POLÍTICA


Zema diz que exigirá estudo só de homens no Bolsa Família porque mulheres têm ‘atribuições em casa’

Em discurso, ex-governador de Minas Gerais defendeu nova reforma da Previdência, reforma administrativa e revisão de programas sociais

Foto: Marcelo Camargo/Agência Brasil

 

O pré-candidato à Presidência Romeu Zema (Novo), ex-governador de Minas Gerais, afirmou nesta segunda-feira (22) a empresários que, se eleito, pretende exigir de homens beneficiários do Bolsa Família a conclusão de seus estudos e a realização de curso técnico. No caso das mulheres, segundo ele, não será feita essa exigência porque elas “têm outras atribuições em casa”.

“Viso muito os homens. As mulheres têm outras atribuições em casa, têm filhos, têm uma diferença muito grande com relação aos homens. Os homens hoje são convidados a trabalhar, e as pessoas não vão por um motivo muito simples: elas têm a segurança de receber um benefício”, afirmou durante palestra em evento da CNI (Confederação Nacional da Indústria) em Brasília.

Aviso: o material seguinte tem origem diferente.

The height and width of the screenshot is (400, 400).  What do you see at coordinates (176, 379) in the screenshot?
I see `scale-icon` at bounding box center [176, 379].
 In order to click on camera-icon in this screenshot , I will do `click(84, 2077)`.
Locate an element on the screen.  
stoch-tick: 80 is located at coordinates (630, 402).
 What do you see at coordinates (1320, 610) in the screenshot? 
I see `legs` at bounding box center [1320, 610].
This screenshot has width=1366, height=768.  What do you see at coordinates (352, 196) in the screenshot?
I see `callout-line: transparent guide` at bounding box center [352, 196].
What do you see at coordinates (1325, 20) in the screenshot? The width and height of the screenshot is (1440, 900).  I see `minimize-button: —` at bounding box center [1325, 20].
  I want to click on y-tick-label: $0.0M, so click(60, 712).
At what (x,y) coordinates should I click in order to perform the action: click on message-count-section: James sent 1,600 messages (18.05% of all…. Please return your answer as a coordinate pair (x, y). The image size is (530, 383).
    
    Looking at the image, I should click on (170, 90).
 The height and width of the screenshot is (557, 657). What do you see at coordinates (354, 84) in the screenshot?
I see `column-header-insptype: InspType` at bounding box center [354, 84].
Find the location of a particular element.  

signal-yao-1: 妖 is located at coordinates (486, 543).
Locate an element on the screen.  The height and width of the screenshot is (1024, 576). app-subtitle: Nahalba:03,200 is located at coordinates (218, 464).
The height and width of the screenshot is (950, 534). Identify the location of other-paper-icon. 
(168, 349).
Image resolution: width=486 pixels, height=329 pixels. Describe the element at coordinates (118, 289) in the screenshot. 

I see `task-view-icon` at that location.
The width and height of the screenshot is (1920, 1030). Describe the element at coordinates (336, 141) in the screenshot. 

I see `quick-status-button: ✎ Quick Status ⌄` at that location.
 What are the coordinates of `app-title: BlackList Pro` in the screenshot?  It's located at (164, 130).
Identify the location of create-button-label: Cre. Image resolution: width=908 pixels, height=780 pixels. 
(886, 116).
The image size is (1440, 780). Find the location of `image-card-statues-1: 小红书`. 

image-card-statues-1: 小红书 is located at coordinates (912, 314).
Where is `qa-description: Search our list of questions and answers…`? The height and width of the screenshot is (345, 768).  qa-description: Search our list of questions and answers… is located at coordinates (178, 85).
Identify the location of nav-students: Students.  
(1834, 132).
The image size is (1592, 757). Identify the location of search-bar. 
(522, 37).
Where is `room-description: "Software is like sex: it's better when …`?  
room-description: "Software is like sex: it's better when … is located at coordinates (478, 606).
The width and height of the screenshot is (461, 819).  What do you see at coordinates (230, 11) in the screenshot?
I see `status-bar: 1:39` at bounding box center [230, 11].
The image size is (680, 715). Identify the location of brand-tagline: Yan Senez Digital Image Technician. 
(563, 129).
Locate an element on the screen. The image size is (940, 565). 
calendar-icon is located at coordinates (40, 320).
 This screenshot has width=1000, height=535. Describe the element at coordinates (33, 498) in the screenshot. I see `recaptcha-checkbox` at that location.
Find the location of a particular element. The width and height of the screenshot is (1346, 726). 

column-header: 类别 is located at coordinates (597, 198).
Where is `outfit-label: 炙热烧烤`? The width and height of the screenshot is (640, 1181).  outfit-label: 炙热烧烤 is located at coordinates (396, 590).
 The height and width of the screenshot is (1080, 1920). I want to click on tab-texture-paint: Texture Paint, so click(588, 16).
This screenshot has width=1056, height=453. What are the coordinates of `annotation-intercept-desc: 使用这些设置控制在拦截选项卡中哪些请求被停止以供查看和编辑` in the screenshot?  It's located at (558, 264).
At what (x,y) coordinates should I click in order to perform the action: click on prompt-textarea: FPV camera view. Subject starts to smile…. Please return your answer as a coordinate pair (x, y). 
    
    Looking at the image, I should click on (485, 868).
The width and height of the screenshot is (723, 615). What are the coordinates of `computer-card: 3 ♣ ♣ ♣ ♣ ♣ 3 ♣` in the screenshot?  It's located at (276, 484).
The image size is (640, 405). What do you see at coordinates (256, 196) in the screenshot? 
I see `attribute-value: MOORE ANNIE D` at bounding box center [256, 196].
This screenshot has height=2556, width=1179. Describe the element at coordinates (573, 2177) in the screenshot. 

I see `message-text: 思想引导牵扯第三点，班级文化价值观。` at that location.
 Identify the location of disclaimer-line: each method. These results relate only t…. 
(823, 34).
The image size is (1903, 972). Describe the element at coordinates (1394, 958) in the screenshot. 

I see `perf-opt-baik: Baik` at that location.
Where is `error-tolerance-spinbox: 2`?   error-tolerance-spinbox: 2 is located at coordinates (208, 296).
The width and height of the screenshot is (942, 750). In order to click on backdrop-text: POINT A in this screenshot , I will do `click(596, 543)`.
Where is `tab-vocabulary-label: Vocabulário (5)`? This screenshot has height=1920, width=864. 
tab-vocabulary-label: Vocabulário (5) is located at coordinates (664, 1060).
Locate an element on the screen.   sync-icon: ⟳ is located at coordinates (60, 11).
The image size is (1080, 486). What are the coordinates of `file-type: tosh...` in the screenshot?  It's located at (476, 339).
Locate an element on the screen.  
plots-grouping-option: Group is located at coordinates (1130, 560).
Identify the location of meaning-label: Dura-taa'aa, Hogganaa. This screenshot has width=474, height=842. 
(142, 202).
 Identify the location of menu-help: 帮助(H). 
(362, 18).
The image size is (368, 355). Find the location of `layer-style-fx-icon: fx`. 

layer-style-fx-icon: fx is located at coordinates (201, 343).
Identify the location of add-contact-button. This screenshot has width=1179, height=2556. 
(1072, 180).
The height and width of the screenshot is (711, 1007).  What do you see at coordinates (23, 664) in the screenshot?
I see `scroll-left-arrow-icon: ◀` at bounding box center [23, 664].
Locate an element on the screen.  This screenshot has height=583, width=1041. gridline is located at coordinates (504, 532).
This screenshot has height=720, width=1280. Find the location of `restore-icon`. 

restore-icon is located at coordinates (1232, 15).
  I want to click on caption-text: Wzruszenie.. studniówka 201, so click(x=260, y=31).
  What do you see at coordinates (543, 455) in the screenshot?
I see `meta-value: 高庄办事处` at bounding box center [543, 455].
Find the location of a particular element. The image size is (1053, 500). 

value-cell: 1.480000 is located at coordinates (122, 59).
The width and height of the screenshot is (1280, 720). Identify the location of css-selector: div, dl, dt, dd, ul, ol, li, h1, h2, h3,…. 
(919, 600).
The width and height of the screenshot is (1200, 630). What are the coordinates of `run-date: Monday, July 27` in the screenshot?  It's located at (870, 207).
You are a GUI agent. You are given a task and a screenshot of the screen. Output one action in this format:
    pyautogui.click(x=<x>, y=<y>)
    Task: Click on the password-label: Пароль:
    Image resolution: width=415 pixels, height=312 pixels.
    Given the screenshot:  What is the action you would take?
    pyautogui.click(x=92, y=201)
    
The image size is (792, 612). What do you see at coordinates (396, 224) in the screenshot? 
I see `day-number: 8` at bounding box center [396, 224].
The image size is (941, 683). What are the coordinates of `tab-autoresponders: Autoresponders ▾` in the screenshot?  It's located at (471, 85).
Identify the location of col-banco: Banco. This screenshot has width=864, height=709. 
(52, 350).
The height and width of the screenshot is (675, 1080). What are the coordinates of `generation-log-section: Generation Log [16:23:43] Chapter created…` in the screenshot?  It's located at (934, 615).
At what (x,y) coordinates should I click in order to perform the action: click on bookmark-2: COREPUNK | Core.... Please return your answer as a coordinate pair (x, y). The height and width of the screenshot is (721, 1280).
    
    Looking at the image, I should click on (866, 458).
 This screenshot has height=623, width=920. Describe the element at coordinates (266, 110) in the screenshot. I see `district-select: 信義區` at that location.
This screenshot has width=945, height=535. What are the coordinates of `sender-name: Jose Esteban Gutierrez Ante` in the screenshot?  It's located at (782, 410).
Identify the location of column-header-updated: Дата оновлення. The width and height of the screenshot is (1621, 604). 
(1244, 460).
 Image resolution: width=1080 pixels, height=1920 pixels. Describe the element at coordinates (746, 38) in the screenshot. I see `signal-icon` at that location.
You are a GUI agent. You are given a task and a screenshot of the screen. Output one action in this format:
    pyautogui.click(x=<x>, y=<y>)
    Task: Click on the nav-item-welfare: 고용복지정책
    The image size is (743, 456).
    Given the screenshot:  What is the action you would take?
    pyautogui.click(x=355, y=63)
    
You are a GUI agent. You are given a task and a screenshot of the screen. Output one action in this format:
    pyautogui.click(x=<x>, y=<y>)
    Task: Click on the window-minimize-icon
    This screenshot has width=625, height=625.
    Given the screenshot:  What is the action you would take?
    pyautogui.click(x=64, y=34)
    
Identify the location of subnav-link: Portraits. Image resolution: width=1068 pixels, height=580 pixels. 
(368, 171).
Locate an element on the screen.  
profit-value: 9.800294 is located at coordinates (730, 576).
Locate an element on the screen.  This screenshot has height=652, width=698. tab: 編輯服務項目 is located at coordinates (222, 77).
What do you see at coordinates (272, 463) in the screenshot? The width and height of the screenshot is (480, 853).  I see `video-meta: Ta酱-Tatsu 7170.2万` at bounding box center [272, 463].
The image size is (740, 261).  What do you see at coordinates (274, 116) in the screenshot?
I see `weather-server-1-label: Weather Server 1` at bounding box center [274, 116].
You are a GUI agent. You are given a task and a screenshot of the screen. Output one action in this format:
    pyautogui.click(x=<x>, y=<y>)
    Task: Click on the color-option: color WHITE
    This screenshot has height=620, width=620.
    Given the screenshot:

Uma pesquisa da FGV (Fundação Getúlio Vargas) divulgada em dezembro passado aponta que 68,8% dos beneficiários do Bolsa Família que tinham entre 11 e 14 anos em dezembro de 2014, e 71,25% dos que tinham entre 15 e 17 anos, deixaram o programa até outubro de 2025. Neste ano, o FMI (Fundo Monetário Internacional) apontou que o Bolsa Família não tem reduzido sistematicamente a participação de mulheres na força de trabalho.

Em discurso a uma plateia de empresários, Zema defendeu uma nova reforma da Previdência, uma reforma administrativa e a revisão de programas sociais. “Muitos aqui devem estar enfrentando dificuldade para contratar mão de obra. […] Estamos criando uma geração de imprestáveis”, declarou.

“Quero que esses jovens, aqueles que não concluíram o ensino fundamental, que concluam. Hoje não tem essa exigência. […] Quero colocar essas exigências para os homens. Mulher, mais uma vez, eu falei é diferente”, completou.

Zema também defendeu o regime de trabalho pago por hora trabalhada, uma alternativa à CLT (Consolidação das Leis do Trabalho). O ex-governador repetiu as críticas sobre o fim da escala 6×1, que aguarda avanços na tramitação no Senado.
“A produtividade é a chave para elevar a renda de qualquer economia no mundo. E o pessoal vai vendendo a ideia de uma canetada que vai fazer o trabalhador ganhar mais. Infelizmente, o brasileiro às vezes ainda acredita nesse tipo de coisa, como a questão da escala 6×1.”

O evento ainda terá a presença dos presidenciáveis Ronaldo Caiado (PSD) e Flávio Bolsonaro (PL). Lula (PT) e Renan Santos (Missão) foram convidados, mas recusaram.